Muitos cânceres estão aumentando de frequência, em grande parte nos
grupos etários mais idosos da população. As causas do câncer são uma
mistura de componentes ambientais e alterações genéticas que ocorrem
em nossos tecidos. A predisposição hereditária exerce influência em
algumas famílias. Os incríveis avanços na biologia molecular e genética
esclareceram os elementos moleculares básicos do câncer, e nos deram
uma visão esquemática dos eventos celulares que levam à doença.

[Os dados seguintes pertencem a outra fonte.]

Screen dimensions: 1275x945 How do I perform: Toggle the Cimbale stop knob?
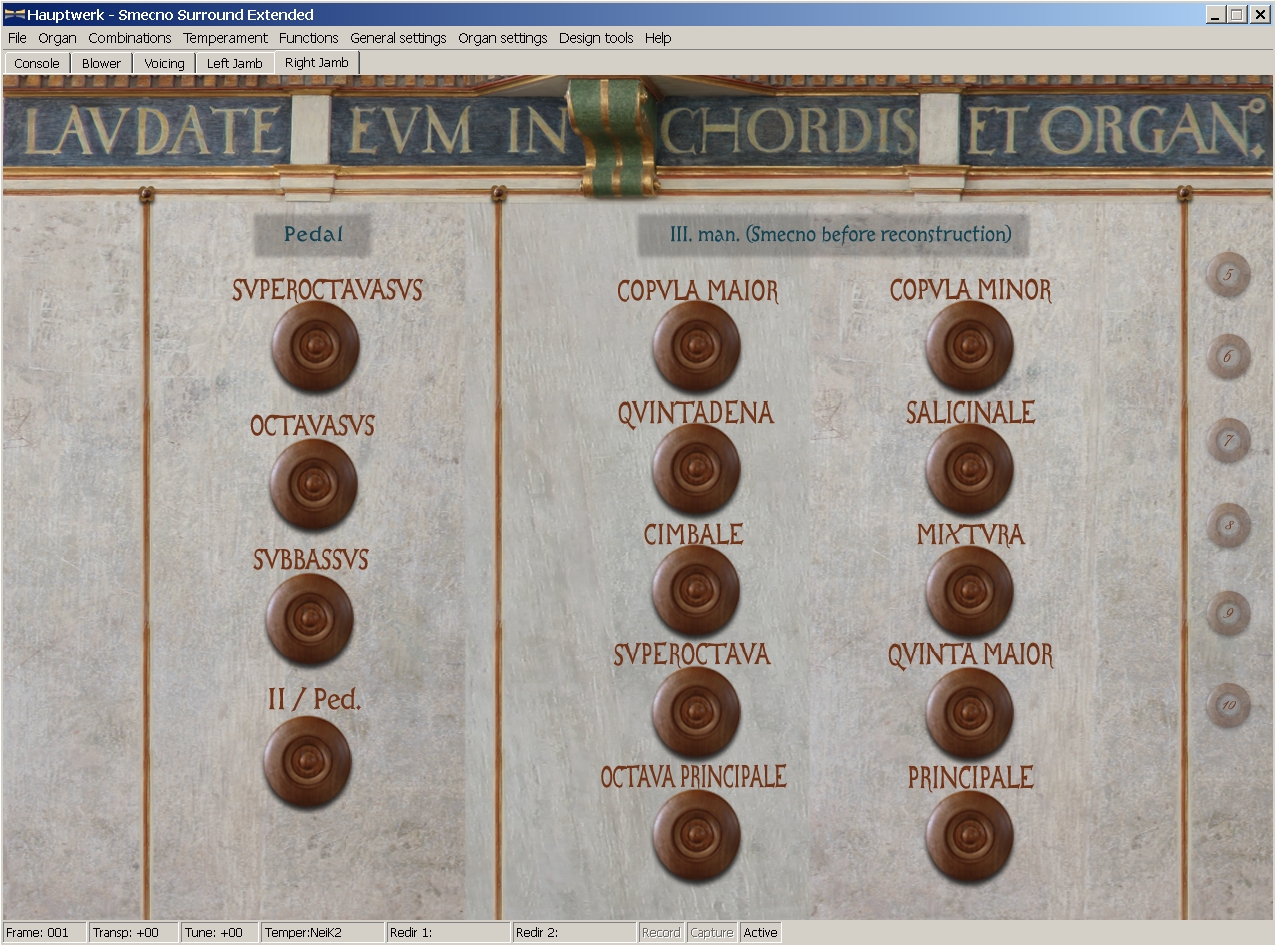(696, 590)
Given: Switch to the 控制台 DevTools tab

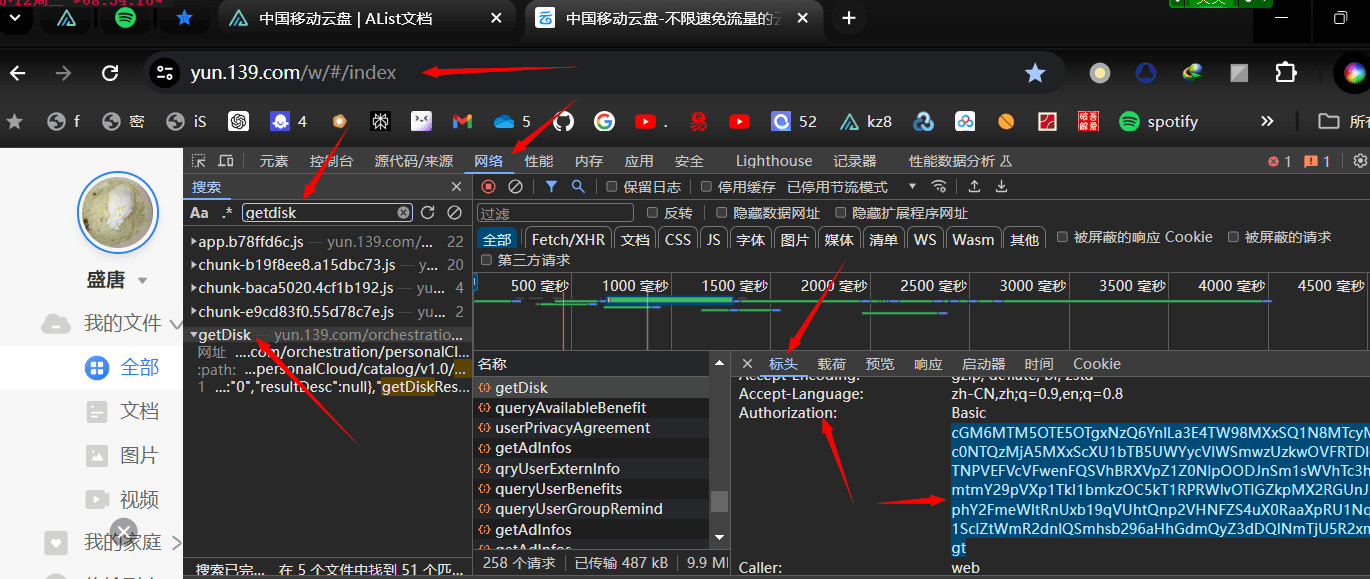Looking at the screenshot, I should (x=330, y=161).
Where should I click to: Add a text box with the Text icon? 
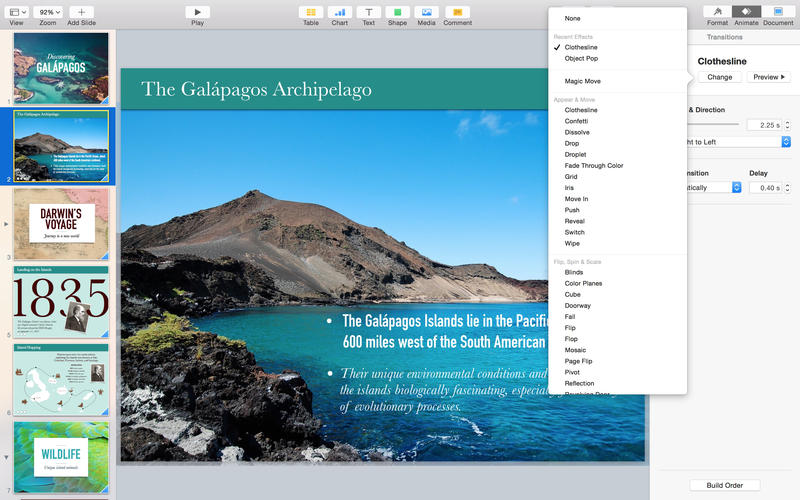[369, 12]
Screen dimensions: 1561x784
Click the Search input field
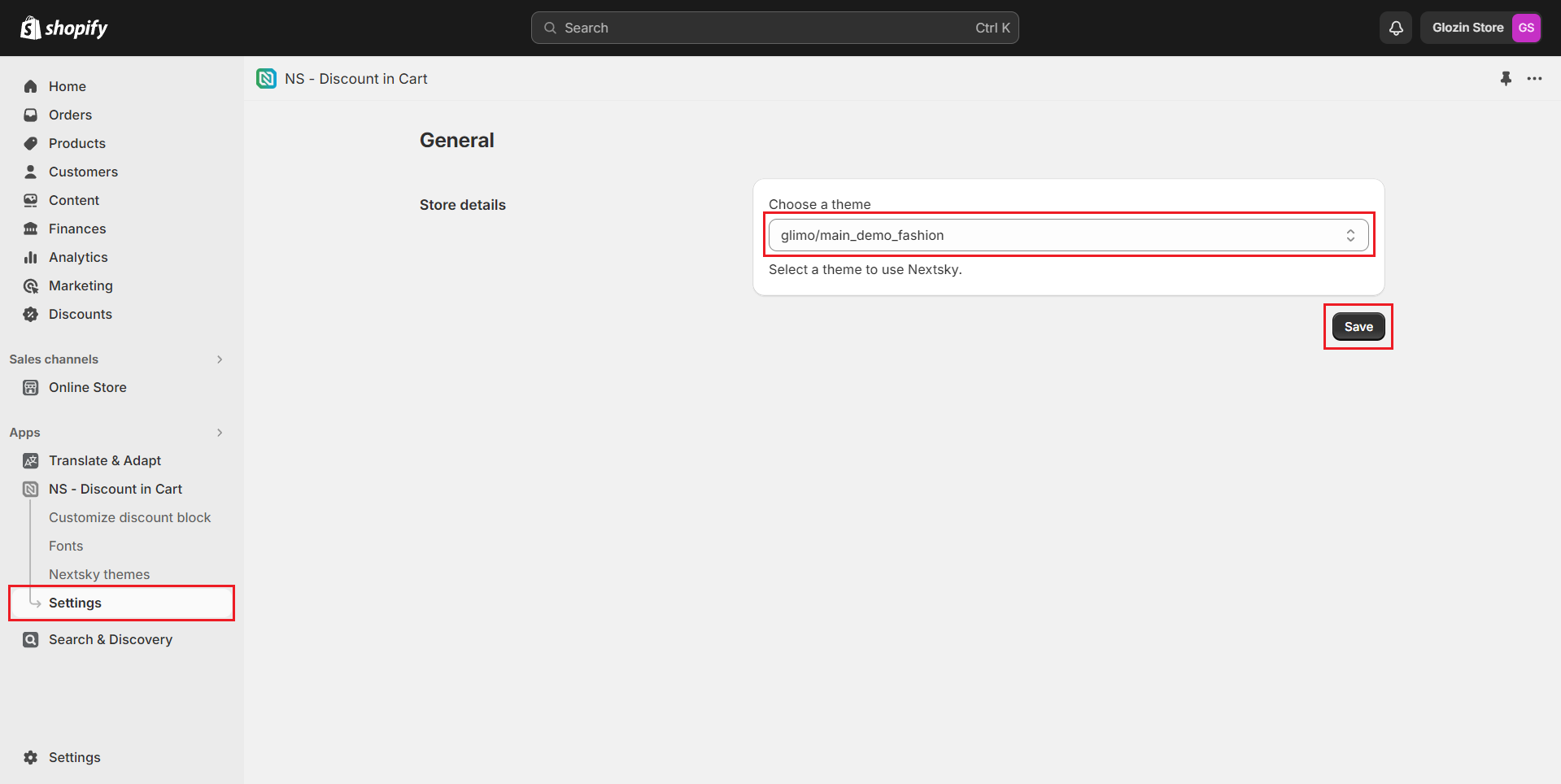[774, 28]
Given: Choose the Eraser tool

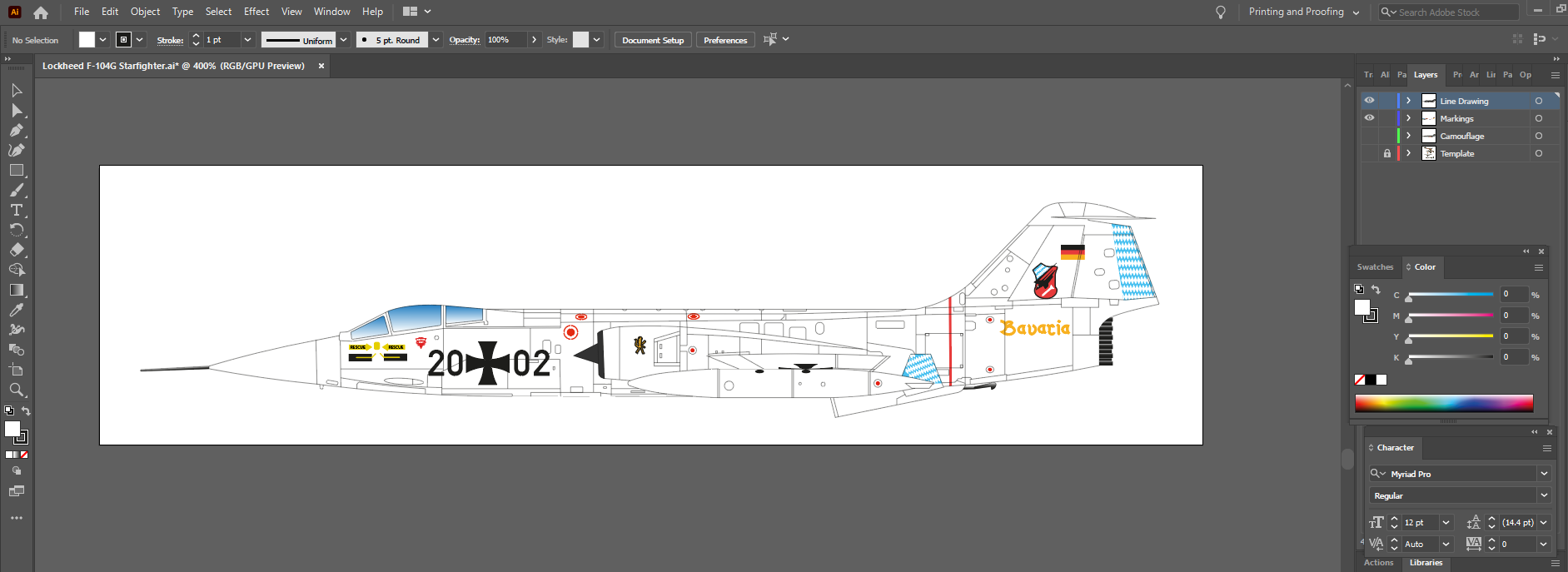Looking at the screenshot, I should [x=16, y=250].
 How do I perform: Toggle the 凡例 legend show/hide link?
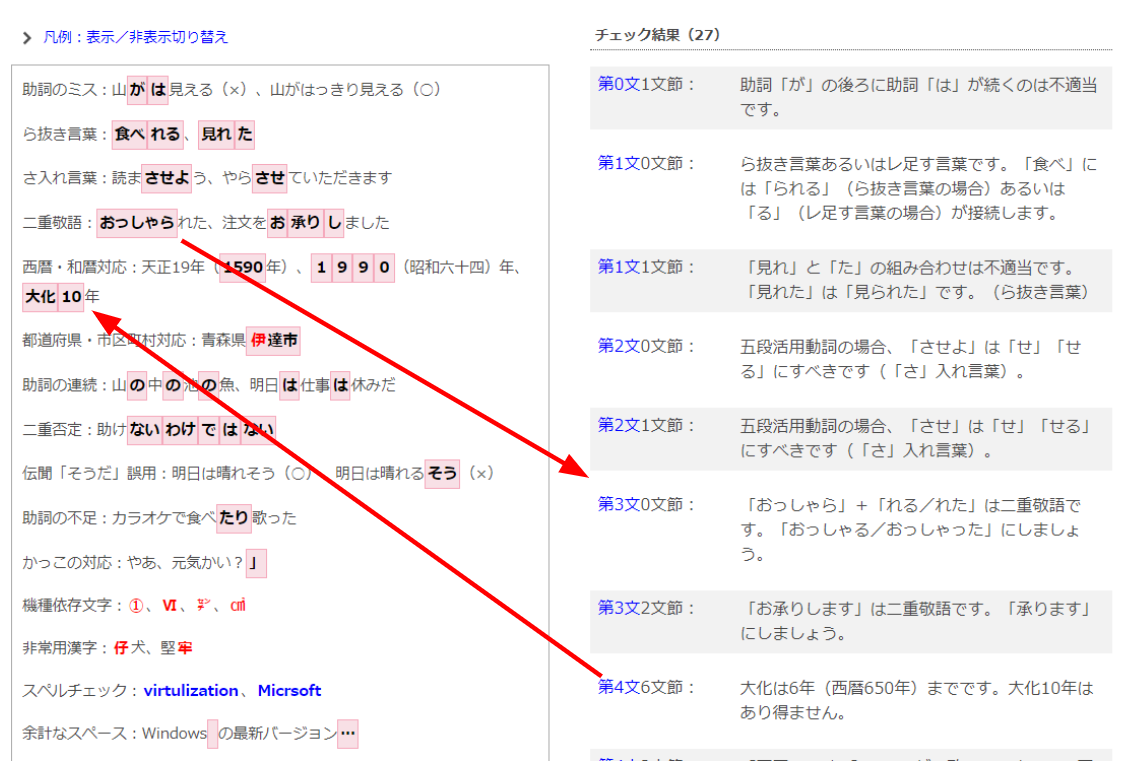pos(135,37)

Esta
compreensão será de suma importância no controle do câncer,
oferecendo fundamentação básica dos conhecimentos que devem levar a
terapias bem melhores, e possivelmente à prevenção.
JORDE, L. B. et al. Genética Médica. 2. ed. Rio de Janeiro: Guanabara
Koogan, 2000.
A esse respeito é correto afirmar que:
2.
a. todos os tipos de câncer são hereditários, não havendo risco de

manifestações únicas e isoladas.

b. todos os tipos de câncer são exclusivamente de origem ambiental, não

havendo nenhuma predisposição genética em sua manifestação.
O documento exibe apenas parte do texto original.